Here are a few suggestions:

  • First, we need to take advantage of the fact that Giants fans are known to have rabies.  We can throw some rancid raw meat out on the front lawn for all these Giants fans to go sniff.  Furthermore, like Pittsburgh Steelers’ and Oakland Raiders’ fans, they are rather dim, drowning in their own pride. With very little provocation, they can be worked into a tizzy where they will chase and eat their own tails, and chew on some aluminum and glass for dessert.  They can be had.
  • Next, we must allow all East-coast folk to continue believing that Colorado is “right out there by Arizona and California.”  Patriots and Red Sox fans, especially, will fall for this.  They have testosterone to spare.  The men do too. So when they are in town, tell them earnestly that if they travel just past Park Meadows Mall, they will see the Grand Canyon.  And that just over the mountains, is Disneyland.  They will take a cab, because that’s all they know.  This is guaranteed to work, will take up a good chunk of time, and limit their spending power.
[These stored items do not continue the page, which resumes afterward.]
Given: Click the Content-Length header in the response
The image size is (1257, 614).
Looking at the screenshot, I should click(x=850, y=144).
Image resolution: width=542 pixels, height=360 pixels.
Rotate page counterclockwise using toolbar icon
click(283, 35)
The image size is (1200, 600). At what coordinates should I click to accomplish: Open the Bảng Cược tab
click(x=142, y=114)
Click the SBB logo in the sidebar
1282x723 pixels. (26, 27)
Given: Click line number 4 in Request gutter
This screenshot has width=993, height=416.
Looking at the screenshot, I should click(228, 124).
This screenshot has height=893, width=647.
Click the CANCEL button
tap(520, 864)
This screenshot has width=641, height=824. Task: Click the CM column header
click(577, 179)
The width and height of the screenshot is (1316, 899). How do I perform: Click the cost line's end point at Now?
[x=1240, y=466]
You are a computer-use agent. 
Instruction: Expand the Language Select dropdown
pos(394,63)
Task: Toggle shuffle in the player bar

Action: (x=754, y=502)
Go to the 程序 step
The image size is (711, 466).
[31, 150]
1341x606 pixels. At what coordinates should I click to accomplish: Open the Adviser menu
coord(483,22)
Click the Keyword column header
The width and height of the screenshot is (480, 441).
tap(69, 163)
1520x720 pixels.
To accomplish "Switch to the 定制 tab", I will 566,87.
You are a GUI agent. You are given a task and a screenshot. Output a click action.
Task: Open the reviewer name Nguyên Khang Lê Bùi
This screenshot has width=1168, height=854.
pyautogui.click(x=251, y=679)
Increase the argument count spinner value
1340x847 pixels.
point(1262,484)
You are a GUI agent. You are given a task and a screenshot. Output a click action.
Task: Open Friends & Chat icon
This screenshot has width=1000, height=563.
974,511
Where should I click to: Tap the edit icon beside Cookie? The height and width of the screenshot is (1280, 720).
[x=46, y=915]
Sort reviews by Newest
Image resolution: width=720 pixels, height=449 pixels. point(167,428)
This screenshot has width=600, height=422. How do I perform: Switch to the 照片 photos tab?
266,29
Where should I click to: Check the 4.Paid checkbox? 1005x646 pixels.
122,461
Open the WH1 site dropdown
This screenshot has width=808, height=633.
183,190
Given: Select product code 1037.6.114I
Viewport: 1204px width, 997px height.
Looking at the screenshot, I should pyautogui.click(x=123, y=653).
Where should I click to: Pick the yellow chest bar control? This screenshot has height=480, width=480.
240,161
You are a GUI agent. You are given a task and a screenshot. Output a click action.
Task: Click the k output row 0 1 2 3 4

  • With the added room, we need to secure space in a large facility, perhaps Pepsi Center, and persuade Governor Hickenlooper to set aside emergency funding for a gigantic buffet.  This will distract all of the Chiefs, Cubs, Red-Wings, and Packers fans.  People from the Midwest cannot resist buffets, and value them over all else on earth. “Red Wings Suck” was once a popular phrase in these parts.  Let us not forget the original, uncut version:  “Red Wings (Fans) Suck (on their fingers for hours after gorging on Chicken Wings, Cheese Sticks, and Beanie-Weenies.)
  • While we have Hick’s ear, we need to petition that the state considers holding the stock-show year ‘round.  This will keep all of the Texans busy tackling cows, after they’ve all been eliminated in the first round of the Spelling Bee we hold for them.
  • Given that the Lakers, Dodgers, and Chargers are all primary rivals for Colorado teams, one would think we’d have to set up some kind of deterrent for folks from SoCal.  We do not. They have violent reactions to temperatures more than three degrees higher or lower than 75 F, so the volatile Colorado climate will keep them far away naturally.
  • Finally, somewhere out of the way, like Greeley or maybe Fort Collins, we should set up a larger-than-life, glowing hologram of Tim Tebow giving a speech, 24 hours a day on an endless loop.  This will work as a virtual magnet, drawing folks from throughout the Southern US away from our stadiums, and into the more irrelevant parts of our state.

So, there you have it!  A foolproof, and fool-friendly, recipe for regaining our lost love for Colorado sports teams.  We want our party back.